Revêtement mural montrant l’arbre de vie

« L’Arbre de Vie » est considéré comme représentant la force vitale. Le tronc est symbole du père, les branches celui des enfants [3]. Selon Spieckermann, la déesse Ishtar a été assimilée dans l’histoire religieuse d’Israël sous le nom de « Astarté » ; selon lui, c’est ce qui expliquerait le nom de « Astarté » dans les textes sacrés juifs [4]. Nous pouvons donc penser que l’utilisation des motifs floraux dans l’art persan peut exprimer des questions d’intérêts religieux et cérémoniels. D’un autre côté, dans le domaine de l’art, tout est question d’interprétation et pas nécessairement indicatif. De même, tout symbole peut avoir plusieurs conséquences différentes aussi bien directes qu’indirects [5]. Néanmoins, il reste possible d’identifier des thèmes clairs et redondants dans les motifs floraux ayant conservé la même signification malgré les changements historiques. Par exemple, pendant la période timouride en Iran, les tapis fabriqués portant des motifs floraux étaient une référence directe à l’idée du paradis des nomades mongols [6]. Il est évident que cette représentation rappelle fortement la conception d’Arbre Monde des Anciens. De même, il est important de souligner que les tapis timourides avaient des dessins géométriques. Ils ont été fortement stylisés pour ne pas avoir une ressemblance évidente aux fleurs, rappelant la culture persane, supprimée à cette époque [7].

Les motifs floraux se sont répandus à travers l’Empire perse jusqu’à la fin de la période sassanide. Les artisans de l’Empire sassanide utilisaient à la fois des motifs décoratifs et figuratifs, y compris les boucles florales, dans leur art. Ces boucles florales sont réapparues plus tard pendant la période safavide [8]. Toutefois, les stucs à plantes sont considérés comme caractéristiques de l’art sassanide [9]. La période safavide est considérée comme particulièrement importante. C’est pendant cette période que l’art iranien a connu une transformation. En effet, les motifs à feuilles ont été remplacés par une renaissance des motifs floraux. On retrouve en particulier cette évolution à Tabriz, où la dynastie safavide a été fondée au Xe siècle de l’Hégire (XVIe siècle). Initialement, les motifs floraux de l’époque safavide étaient dominés par des représentations de fleurs en pleine floraison. C’est pourquoi ce type de représentation florale est, en général, associé avec le nord-ouest de la Perse, plus précisément Tabriz et ses environs [10]. Les scènes de jardins en fleurs dépeintes pendant la période safavide sont en général associées avec l’idée du paradis [11]. Sous le règne des Timourides, les artisans de Herat créèrent le style de Herat, caractérisé par ses volutes et spirales en forme de fleurs [12].

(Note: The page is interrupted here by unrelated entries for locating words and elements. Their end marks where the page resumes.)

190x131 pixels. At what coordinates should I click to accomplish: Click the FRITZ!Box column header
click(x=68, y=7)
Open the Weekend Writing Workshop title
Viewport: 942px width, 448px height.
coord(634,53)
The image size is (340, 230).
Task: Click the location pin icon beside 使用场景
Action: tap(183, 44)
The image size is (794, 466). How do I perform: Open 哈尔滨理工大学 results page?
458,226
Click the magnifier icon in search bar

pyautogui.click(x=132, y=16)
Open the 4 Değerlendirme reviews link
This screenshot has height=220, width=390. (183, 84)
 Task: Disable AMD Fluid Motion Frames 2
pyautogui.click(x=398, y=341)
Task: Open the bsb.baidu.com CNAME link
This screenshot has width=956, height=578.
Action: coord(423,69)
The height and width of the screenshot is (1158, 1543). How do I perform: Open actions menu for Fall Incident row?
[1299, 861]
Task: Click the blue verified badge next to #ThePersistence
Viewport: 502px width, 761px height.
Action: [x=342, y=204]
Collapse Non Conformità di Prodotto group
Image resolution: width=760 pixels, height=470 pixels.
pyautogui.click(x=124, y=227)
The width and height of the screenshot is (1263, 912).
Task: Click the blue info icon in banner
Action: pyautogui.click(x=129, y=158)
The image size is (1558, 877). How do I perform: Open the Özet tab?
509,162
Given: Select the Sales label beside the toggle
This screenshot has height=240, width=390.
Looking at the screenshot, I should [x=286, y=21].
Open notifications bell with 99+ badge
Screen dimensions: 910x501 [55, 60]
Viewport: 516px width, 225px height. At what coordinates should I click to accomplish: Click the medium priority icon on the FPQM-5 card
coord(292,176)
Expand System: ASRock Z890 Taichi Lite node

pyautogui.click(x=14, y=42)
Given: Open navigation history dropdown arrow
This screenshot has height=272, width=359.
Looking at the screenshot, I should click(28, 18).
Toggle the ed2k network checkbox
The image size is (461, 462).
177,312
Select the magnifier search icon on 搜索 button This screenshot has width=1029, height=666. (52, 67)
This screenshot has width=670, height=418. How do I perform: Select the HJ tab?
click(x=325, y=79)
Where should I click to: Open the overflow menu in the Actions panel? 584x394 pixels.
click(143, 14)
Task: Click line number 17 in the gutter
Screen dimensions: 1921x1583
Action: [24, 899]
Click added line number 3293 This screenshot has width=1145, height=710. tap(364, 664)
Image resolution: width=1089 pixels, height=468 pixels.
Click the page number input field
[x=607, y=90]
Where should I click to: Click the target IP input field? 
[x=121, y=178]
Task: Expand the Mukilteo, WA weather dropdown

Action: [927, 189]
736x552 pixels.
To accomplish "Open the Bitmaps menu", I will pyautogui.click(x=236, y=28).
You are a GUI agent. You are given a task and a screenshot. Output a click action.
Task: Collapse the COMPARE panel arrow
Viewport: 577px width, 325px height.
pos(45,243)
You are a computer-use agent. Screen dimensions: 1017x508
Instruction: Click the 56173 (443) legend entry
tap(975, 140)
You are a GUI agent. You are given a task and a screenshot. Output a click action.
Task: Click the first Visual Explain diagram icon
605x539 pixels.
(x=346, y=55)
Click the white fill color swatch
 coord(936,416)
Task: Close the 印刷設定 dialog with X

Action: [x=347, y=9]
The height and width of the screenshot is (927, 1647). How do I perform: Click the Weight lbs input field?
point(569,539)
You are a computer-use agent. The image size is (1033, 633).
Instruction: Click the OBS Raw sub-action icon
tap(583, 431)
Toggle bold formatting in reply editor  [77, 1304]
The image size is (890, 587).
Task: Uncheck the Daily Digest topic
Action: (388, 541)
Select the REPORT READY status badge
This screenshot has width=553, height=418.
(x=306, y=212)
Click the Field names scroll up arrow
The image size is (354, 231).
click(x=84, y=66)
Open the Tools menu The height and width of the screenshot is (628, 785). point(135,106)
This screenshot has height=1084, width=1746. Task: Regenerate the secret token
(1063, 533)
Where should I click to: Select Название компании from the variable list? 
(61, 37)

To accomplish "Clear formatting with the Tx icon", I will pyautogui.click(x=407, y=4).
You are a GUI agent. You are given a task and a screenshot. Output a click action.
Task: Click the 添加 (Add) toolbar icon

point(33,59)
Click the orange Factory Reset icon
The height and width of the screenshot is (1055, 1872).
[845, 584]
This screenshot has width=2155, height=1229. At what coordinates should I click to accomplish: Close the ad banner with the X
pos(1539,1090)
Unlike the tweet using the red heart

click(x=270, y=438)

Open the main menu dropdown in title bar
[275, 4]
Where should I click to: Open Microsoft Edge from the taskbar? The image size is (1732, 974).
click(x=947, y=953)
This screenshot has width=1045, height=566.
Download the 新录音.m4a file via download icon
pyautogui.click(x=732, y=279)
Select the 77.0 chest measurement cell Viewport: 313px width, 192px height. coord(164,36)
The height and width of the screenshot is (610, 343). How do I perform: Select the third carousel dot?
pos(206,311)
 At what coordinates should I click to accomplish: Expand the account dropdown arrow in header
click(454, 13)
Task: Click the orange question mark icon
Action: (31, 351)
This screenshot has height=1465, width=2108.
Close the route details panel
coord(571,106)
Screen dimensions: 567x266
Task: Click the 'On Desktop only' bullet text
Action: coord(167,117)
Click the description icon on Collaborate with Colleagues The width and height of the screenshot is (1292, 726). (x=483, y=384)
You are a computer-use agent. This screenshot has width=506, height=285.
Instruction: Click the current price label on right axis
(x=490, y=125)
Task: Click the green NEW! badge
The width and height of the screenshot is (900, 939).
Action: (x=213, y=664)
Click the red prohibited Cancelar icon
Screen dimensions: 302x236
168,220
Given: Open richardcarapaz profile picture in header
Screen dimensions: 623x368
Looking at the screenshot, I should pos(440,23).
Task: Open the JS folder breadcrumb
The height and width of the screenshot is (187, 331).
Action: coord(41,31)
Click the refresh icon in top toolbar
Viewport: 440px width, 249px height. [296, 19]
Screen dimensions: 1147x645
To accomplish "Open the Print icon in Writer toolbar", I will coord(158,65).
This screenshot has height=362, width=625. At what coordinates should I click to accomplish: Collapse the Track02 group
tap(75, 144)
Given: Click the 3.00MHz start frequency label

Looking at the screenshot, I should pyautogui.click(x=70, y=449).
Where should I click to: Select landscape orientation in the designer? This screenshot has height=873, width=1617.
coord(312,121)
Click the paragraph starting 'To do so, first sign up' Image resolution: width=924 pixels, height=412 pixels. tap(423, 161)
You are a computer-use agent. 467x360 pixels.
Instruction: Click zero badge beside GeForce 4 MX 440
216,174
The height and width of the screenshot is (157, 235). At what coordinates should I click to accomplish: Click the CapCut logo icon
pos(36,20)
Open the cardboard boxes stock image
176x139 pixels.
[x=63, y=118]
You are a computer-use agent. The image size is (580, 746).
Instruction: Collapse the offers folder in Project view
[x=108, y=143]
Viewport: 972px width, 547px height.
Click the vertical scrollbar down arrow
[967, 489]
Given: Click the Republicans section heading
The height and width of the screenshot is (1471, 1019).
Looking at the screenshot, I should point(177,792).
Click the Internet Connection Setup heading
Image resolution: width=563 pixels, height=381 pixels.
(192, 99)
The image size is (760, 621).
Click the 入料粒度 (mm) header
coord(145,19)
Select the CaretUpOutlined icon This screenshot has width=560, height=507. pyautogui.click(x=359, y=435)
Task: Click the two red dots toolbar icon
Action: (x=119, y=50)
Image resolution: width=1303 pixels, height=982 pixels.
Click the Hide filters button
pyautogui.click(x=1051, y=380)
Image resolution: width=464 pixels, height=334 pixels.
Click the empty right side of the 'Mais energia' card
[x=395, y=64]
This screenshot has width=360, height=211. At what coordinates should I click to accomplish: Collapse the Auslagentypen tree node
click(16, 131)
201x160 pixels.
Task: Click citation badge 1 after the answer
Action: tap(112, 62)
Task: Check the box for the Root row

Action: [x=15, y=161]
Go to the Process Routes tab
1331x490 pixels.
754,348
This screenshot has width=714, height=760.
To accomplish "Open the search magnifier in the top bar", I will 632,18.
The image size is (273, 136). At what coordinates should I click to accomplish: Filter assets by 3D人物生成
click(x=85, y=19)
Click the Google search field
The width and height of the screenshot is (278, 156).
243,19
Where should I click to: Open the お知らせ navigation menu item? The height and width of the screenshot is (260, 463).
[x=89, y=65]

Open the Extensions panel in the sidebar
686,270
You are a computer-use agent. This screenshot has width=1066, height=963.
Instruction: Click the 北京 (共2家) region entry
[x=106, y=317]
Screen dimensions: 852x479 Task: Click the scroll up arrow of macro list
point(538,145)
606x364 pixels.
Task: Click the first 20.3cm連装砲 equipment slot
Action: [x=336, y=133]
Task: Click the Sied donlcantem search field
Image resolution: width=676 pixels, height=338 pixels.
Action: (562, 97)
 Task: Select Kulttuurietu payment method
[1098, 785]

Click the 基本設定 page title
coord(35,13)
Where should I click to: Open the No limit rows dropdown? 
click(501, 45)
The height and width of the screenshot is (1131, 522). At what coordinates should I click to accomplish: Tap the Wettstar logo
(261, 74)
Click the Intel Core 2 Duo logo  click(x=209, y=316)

On trouve de nombreux motifs floraux caractéristiques de certaines régions de l’Iran et de certaines périodes de l’histoire iranienne. Pour étudier la signification des motifs floraux sur les armes et armures de l’Iran, il faut noter l’utilisation de ces motifs sur d’autres objets, en particulier les tapis. Ceux-ci révèlent beaucoup d’informations sur le système utilisé par les artisans dans le choix de ces motifs. Mumford explique que la forme florale sur les tapis est typiquement persane, malgré l’influence manifeste d’autres régions et pays [13]. Ainsi il est possible de faire certaines déductions utiles à l’interprétation des motifs floraux sur les armes et armures iraniennes. Par exemple, les représentations florales qâdjâres sont en général identifiées par des petits enchevêtrements de motifs recouvrant complètement l’objet, avec des treillis de rosaces ou des fleurs. Il existe une représentation appelée gol-o-bolbol (la rose et le rossignol) associée à Fath ’Ali Shâh [14], où des fleurs et trois feuilles s’étirent vers le bas. On trouve les fleurs alignées dans la représentation kolâh [15]. Le style serâpi, originaire de la ville de Sarâb en Iran, est caractérisé par des vignes et des motifs floraux complexes. Il est presque similaire au style des peintres impressionnistes [16]. De cette façon, il est possible de rassembler beaucoup d’informations quant à la provenance des armes et armures iraniennes.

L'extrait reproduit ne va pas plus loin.